In diesem Zusammenhang ist auch das Rollenverständnis von Mann und Frau zu nennen. Diese Ungleichheit habe ich in vielen Situationen erleben müssen. Hier hat sich gezeigt, dass man sich als Frau den Respekt der Männer erarbeiten muss. Selbst wenn man dies getan hat, waren nicht alle Männer damit einverstanden. Diese Erfahrung zu machen war gut, da ich nun weiß, wie ich mit solchen Situationen umgehen muss, sollte mir dies in meinem zukünftigen beruflichem und privaten Umfeld passieren.
Die Einheimischen, sowohl die in Baku als auch die auf den Dörfern lebend, haben einzigartige Charaktere, die es lohnt, kennenzulernen. Diese große Hilfsbereitschaft, Freundlichkeit und Vorurteilslosigkeit gegenüber Fremden war eine tolle Erfahrung, die ich in Deutschland für mich weiterführen möchte. Auch wenn es oftmals keine gemeinsame Sprachbasis gab, hat jeder versucht mit Zeichensprache und Bildern zu kommunizieren. Hier waren alle geduldig und kreativ und man konnte auch bei den Aserbaidschanern merken, dass es ihnen Spaß machte, mit einer anderen Kultur sich nonverbal auszutauschen.

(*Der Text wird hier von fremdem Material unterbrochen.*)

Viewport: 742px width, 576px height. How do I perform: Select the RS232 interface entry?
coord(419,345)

Es gibt einige unausgesprochene Richtlinien, an die man sich halten muss (siehe Abschnitt Dos und Don’ts), um sich Peinlichkeiten zu ersparen.

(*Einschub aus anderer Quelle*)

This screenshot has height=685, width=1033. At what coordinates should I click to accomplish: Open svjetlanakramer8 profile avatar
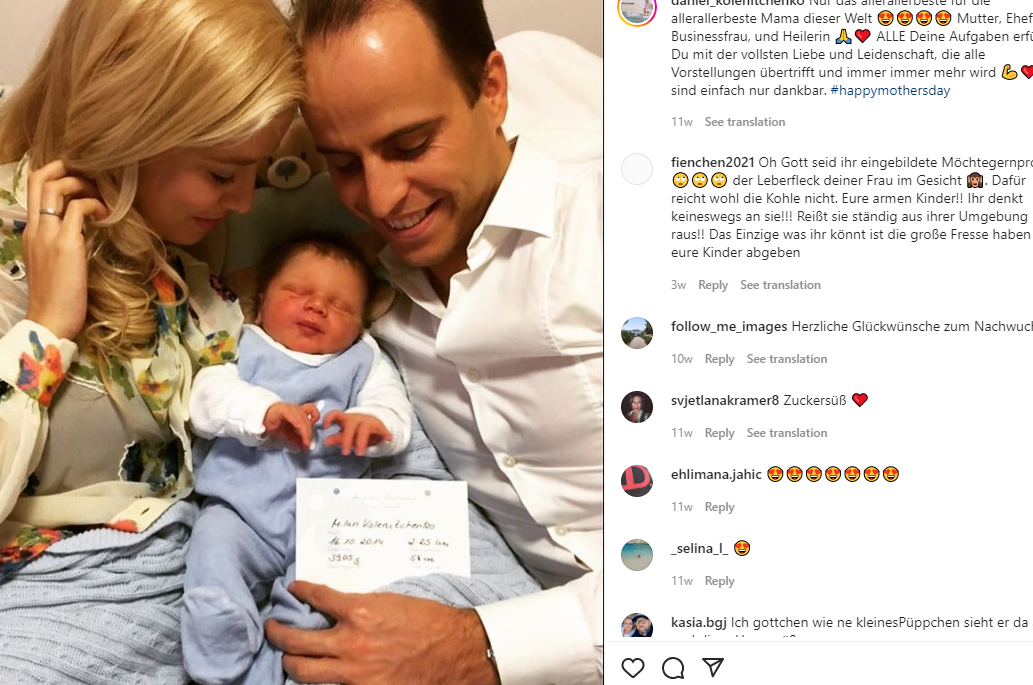[x=637, y=407]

Zusammengefasst, bin ich froh, die Gelegenheit bekommen zu haben, das Auslandssemester in Aserbaidschan zu absolvieren. Diese knapp fünf Monate haben mir gezeigt, wie gut wir es in Deutschland letztendlich haben und wie viel Arbeit tatsächlich noch bevorsteht, bevor Entwick-lungsländer wie Aserbaidschan auf dem gleichen Stand wie die westeuropäischen Länder sind.